Vorsitz der FG Geschichte der Pharmazie

Vorsitzender:
Prof. Dr. Christoph Friedrich
Philipps-Universität Marburg
Institut für Geschichte der Pharmazie
Roter Graben 10
35032 Marburg
Telephon: +49-6421-2822829
Fax +49-6421-2822878
ch.friedrich(at)staff.uni-marburg.de

Stellvertretende Vorsitzende:
Prof. Dr. Sabine Anagnostou
Philipps-Universität Marburg
Institut für Geschichte der Pharmazie
Roter Graben 10
35032 Marburg
Telephon: +49-6421-2822829
Fax +49-6421-2822878
igphmr(at)staff.uni-marburg.de

Ziele

Die Fachgruppe Geschichte der Pharmazie repräsentiert das zwar nur an einigen Universitäten etatisierte Fach Pharmaziegeschichte, das aber als Zweigdisziplin im Fächerkanon der Pharmazie keinesfalls fehlen darf.
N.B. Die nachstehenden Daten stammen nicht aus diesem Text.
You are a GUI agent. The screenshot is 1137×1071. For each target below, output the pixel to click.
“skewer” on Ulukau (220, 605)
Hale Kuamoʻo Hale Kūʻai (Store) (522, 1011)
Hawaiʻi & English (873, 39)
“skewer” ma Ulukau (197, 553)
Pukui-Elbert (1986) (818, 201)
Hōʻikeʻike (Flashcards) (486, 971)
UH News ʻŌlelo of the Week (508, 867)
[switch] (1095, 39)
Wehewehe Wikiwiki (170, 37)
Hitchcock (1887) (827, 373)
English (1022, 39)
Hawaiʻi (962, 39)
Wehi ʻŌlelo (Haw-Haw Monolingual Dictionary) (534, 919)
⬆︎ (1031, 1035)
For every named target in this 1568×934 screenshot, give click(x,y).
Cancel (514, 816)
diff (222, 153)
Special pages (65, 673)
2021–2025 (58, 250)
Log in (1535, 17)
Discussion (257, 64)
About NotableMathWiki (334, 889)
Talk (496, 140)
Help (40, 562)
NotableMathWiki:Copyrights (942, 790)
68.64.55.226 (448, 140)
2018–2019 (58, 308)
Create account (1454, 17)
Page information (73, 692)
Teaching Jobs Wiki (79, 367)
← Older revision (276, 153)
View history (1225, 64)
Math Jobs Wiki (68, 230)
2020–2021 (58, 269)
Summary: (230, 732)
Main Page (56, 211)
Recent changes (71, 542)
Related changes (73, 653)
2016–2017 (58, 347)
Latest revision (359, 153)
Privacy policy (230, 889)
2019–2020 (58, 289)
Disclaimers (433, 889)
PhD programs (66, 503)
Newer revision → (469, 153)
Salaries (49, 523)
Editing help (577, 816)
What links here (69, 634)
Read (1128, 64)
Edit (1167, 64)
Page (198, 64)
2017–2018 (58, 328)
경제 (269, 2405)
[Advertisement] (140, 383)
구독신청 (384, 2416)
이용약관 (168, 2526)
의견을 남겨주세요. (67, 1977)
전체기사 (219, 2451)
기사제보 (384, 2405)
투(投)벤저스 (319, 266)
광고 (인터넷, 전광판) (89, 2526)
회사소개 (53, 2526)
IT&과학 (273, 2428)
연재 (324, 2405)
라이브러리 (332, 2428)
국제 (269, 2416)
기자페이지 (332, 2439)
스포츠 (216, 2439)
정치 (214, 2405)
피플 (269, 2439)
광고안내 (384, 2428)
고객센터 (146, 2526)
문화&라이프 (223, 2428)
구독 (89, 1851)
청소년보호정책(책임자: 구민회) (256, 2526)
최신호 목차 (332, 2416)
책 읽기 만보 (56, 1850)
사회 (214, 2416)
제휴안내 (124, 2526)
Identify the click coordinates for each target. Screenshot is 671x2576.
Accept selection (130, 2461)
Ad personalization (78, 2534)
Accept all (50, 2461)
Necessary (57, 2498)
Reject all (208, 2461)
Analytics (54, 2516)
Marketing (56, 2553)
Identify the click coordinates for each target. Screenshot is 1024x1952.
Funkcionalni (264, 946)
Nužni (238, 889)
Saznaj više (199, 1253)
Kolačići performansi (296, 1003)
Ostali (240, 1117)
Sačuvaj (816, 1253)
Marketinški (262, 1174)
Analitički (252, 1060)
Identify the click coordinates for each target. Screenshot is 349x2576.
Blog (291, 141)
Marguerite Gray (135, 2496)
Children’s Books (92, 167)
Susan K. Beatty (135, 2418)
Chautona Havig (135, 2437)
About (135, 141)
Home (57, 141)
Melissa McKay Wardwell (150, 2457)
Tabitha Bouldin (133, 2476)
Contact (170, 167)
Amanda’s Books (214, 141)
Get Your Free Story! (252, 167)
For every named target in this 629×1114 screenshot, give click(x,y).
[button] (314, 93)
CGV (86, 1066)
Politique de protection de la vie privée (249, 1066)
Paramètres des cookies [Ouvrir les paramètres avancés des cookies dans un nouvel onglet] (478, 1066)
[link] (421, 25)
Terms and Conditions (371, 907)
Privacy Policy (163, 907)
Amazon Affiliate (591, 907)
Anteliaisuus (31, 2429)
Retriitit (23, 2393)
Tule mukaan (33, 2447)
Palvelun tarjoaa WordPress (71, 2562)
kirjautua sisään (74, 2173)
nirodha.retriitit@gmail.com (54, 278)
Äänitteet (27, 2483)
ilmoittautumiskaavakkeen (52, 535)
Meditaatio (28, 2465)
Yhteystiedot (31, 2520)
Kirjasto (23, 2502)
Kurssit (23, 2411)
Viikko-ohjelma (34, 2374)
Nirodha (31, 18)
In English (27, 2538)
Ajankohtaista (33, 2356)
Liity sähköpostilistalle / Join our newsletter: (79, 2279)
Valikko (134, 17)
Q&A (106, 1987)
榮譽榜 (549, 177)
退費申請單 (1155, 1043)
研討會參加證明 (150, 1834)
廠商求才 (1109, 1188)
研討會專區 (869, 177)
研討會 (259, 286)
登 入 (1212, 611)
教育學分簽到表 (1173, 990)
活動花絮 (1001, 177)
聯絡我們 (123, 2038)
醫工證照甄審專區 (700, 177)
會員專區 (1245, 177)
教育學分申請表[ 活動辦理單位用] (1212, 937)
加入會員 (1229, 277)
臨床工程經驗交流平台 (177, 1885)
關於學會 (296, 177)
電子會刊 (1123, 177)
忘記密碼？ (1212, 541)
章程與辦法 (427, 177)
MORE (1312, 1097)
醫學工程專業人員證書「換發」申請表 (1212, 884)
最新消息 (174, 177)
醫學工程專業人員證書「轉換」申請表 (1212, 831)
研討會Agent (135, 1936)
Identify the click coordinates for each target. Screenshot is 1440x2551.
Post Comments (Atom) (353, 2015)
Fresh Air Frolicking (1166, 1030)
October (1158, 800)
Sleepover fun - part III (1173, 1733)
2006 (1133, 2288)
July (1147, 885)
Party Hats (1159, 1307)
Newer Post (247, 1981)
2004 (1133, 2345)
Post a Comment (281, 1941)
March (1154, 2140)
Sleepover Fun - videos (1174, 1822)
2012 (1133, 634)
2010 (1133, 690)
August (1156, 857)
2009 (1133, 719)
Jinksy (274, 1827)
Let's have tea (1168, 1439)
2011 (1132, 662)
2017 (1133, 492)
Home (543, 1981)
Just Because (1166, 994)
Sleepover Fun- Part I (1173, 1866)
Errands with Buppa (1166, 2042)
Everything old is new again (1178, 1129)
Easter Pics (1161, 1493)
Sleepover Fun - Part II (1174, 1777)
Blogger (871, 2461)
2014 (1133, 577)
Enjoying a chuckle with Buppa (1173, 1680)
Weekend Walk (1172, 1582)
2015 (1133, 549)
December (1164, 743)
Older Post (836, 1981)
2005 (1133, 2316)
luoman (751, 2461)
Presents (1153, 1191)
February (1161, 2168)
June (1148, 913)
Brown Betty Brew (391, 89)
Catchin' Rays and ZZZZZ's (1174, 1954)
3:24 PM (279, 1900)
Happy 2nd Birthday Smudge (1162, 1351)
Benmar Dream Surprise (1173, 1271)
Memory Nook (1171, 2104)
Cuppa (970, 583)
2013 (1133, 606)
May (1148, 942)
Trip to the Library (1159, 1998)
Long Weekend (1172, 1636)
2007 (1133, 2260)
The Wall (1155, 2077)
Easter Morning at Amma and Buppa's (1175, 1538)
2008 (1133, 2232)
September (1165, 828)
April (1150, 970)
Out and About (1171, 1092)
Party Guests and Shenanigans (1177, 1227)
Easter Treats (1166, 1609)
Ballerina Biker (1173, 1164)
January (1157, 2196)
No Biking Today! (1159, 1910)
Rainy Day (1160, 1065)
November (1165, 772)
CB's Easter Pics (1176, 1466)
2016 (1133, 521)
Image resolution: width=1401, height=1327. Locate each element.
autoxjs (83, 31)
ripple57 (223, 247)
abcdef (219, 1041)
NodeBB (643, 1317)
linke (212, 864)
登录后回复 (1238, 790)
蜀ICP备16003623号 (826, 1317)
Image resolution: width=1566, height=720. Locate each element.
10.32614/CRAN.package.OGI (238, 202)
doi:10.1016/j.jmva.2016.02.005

Die Fachgruppe veranstaltet regelmäßig pharmaziehistorische Vorsymposien zu den DPhG-Jahrestagungen, die die historische Entwicklung der Pharmazie am jeweiligen Veranstaltungsort skizzieren. Die Vorträge sind zum Teil bereits (für Berlin, Würzburg, Mainz, Halle und Braunschweig) in der von dem langjährigen Vorsitzenden der Fachgruppe, Herrn Prof. Dr. Peter Dilg, begründeten Buchreihe „Stätten pharmazeutischer Praxis, Lehre und Forschung“ publiziert. Die Fachgruppe Geschichte der Pharmazie ist zudem Mitveranstalter der seit 1990 alle zwei Jahre stattfindenden Pharmaziehistorischen Biennale der Deutschen Gesellschaft für Geschichte der Pharmazie (DGGP).

Darüber hinaus bietet sie den Landesgruppen der DPhG für deren Vortragsveranstaltungen eine reiche Auswahl an Referenten mit pharmaziehistorischen Themen an und ist bereit, auf Wunsch spezielle Fragestellungen, etwa auch im Zusammenhang mit Jubiläen oder besonderen pharmaziehistorischen Ereignissen in Vorträgen oder eigenen Tagungen zu behandeln. Die Fachgruppe ist – gemäß der Einsicht, dass sich die Zukunft nur mit der Kenntnis der Vergangenheit sinnvoll gestalten lässt – bereit, Kollegen mit historischen Argumenten zu unterstützen bzw. pharmaziehistorische Probleme zu bearbeiten. Sie verfolgt indes nicht nur das Ziel einer historischen Reflektion des Faches, sondern will auch einen Beitrag zur Arzneimittelforschung leisten, indem sie ausgehend von pharmaziehistorischen Quellen die Forschung auf Arzneimittel lenkt, die eine lange Tradition besitzen. Sie will schließlich auch an Jubiläen in der Deutschen Pharmazeutischen Gesellschaft und in der Pharmazie erinnern und ist gern bereit, alle anderen Fachgruppen dabei zu unterstützen.